Ok, wasn't as obvious as I thought :) I used a little trick to identify the transfer running into timeouts by setting an individual timeout for each transfer (101, 102,...).

[ 7.317043] [000063ed] libusb: debug [usbi_handle_transfer_completion] transfer 0x556b231d72f0 has callback 0x556b21dd06b0
[ 7.317048] [000063ed] libusb: debug [libusb_submit_transfer] transfer 0x556b231d72f0
[ 7.317052] [000063ed] libusb: debug [submit_bulk_transfer] need 1 urbs for new transfer with length 8832
[ 7.317061] [000063ed] libusb: debug [reap_for_handle] urb type=3 status=-2 transferred=0
[ 7.317065] [000063ed] libusb: debug [handle_bulk_completion] handling completion status -2 of bulk urb 1/1
[ 7.317067] [000063ed] libusb: debug [handle_bulk_completion] abnormal reap: urb status -2
[ 7.317068] [000063ed] libusb: debug [handle_bulk_completion] abnormal reap: last URB handled, reporting
[ 7.317071] [000063ed] libusb: debug [usbi_handle_transfer_cancellation] detected timeout cancellation
[ 7.317072] [000063ed] libusb: debug [arm_timerfd_for_next_timeout] next timeout originally 101ms

The all mention the 101 timeout which is "prepare_cycle_out". That would mean for some reason getting USB Audio INTO the DT is problematic?

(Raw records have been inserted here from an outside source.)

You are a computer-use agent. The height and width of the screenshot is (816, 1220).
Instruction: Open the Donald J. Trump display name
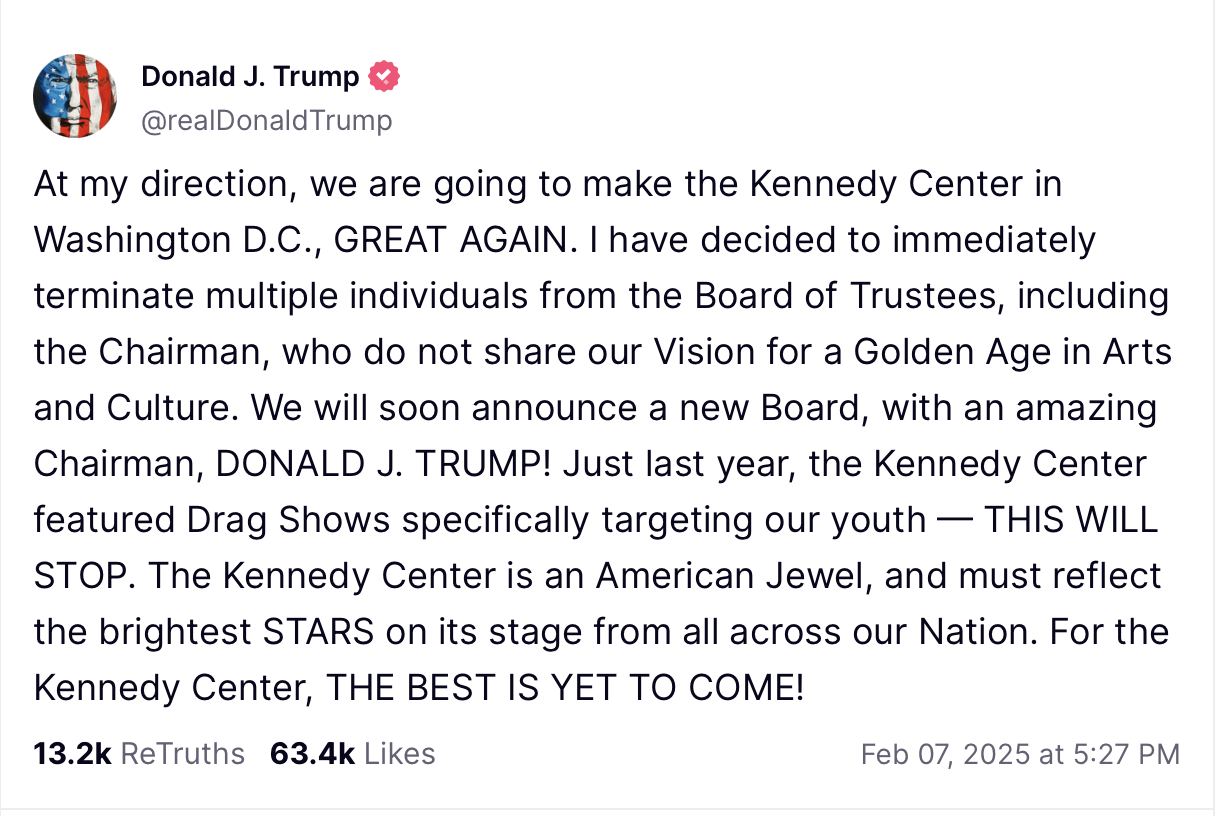coord(250,76)
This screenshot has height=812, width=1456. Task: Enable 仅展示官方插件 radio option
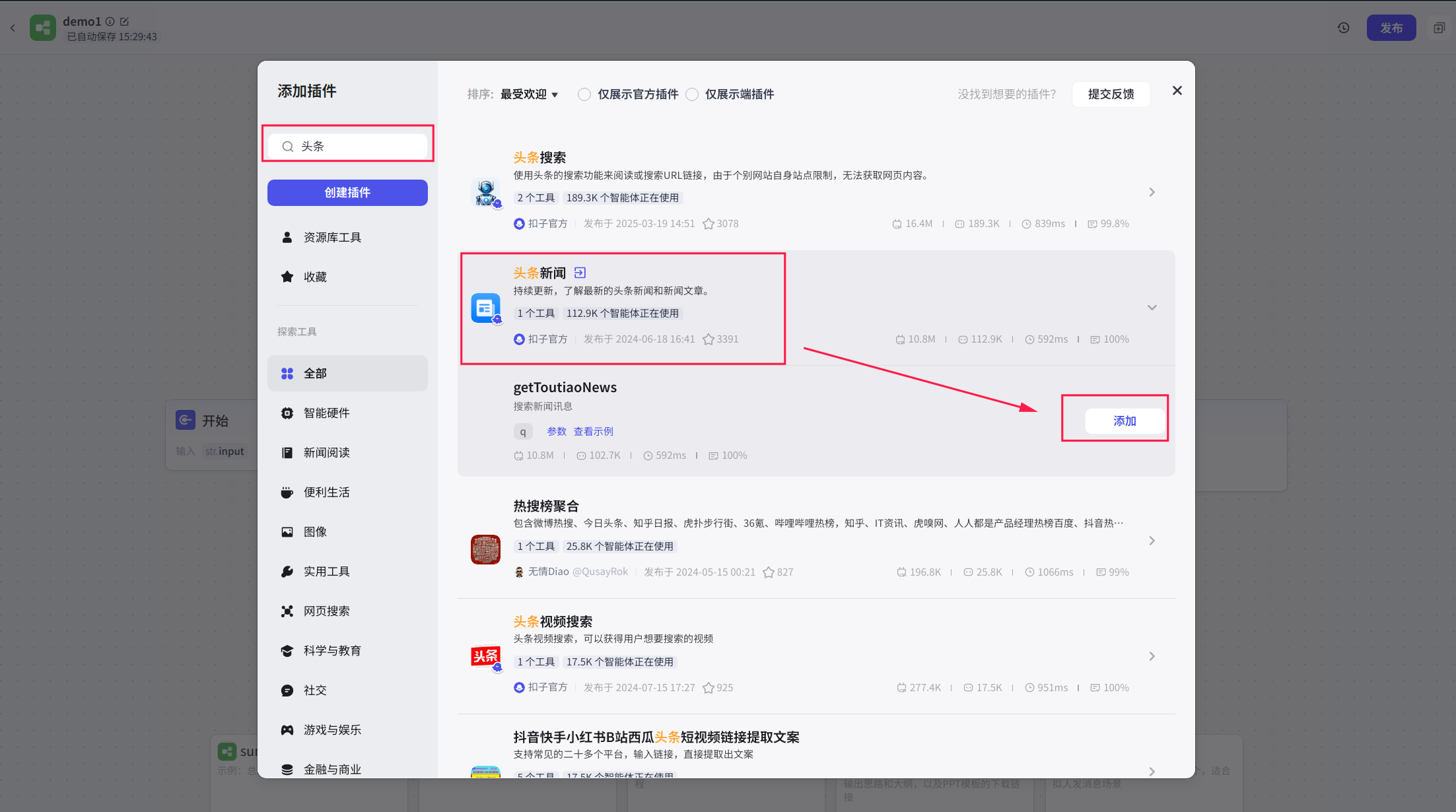(x=584, y=94)
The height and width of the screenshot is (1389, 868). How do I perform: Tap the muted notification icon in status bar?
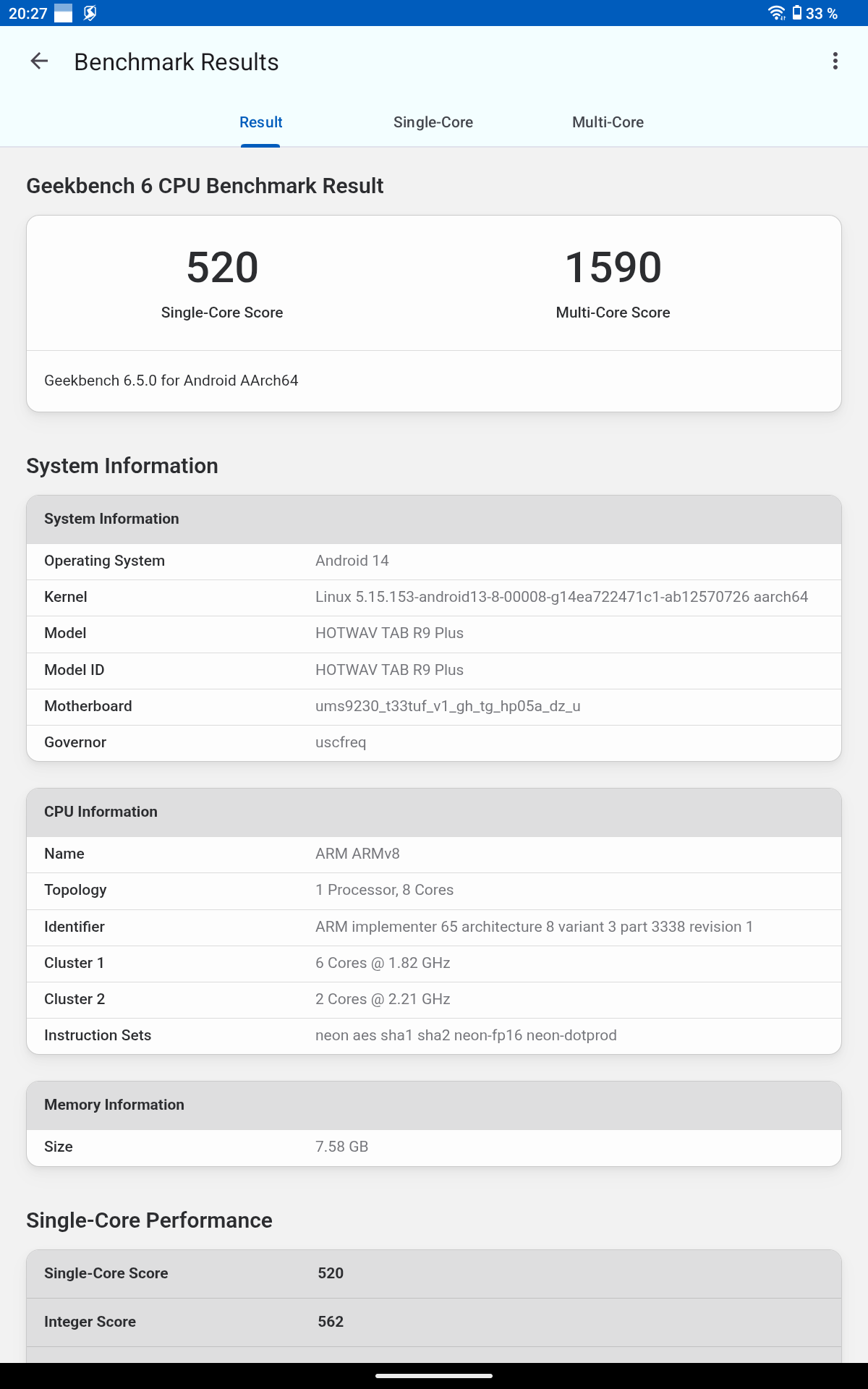coord(90,13)
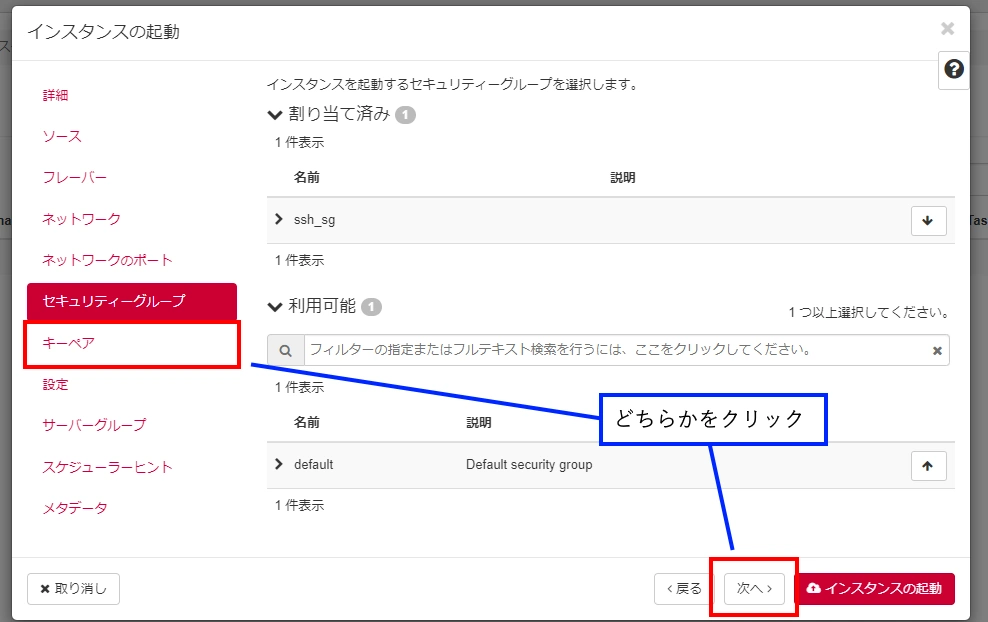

lentferj commented 2 years ago

when I increase the timeout for prepare_cycle_out to 1001, I suddenly see 102ms in the logs, which is prepare_cycle_in. If I increase that to 1002 I again see 1001ms (prepare_cycle_out) in the logs. Looks like they are competing for resources?

lentferj commented 2 years ago

And if I set them like this (prepare_cycle_in_midi to infinite), the rest to only 10 ms, I do not get ANY status=-2 messages at all. So prepare_cycle_in_midi somehow seems to mess up the whole midi transfer...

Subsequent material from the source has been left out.